Like all log-structured systems, LSNVMM requires periodic garbage collection (GC) to recycle storage occupied by stale data. In LSNVMM, data become stale either because the block they are in is freed and the free operation has committed, or because another committed transaction updates the block. In both cases, the entry for the home address in the mapping table will be modified to reflect those changes. LSNVMM uses several background threads to perform GC. These GC threads wake up periodically and check log chunks. As described in the previous section, chunks are basic units of GC. GC threads scan chunks in the log, and for every log entry in a chunk, it queries the mapping table and see if the mapping table still has an entry, and if the entry still points to the log entry. If either the mapping table entry does not exist or no longer points to the log entry, the log entry is known to be stale. A chunk is garbage collected, if the portion of stale entries exceeds a threshold. The GC thread copies valid data to the end of the log, updates mapping table entries atomically, and eventually frees the chunk.

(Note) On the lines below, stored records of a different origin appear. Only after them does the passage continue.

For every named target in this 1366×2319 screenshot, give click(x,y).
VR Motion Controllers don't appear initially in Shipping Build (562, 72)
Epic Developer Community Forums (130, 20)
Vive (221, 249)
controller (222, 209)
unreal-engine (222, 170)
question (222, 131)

Recovery works in a two-stage manner with multiple threads as follows. In the first stage, all threads collaborate to partition log entries from the beginning of the log into buckets basded on their home addresses. This can be done in similar to the mapping phase of map-reduce. Then in the second phase recovery threads work locally to rebuild the mapping table. Each recovery thread claim one or more buckets, and sorts the log entries using version ID. Note that the version ID from TinySTM indicates the logic serialization order of updates. After sorting these log entries, the recovery thread finds the most recent version for each address, and inserts that version into the mapping table. Note that malloc and free operations are also recorded in the log, and hence should also be replayed during this process. Normal execution will resume after rebuilding the mapping table.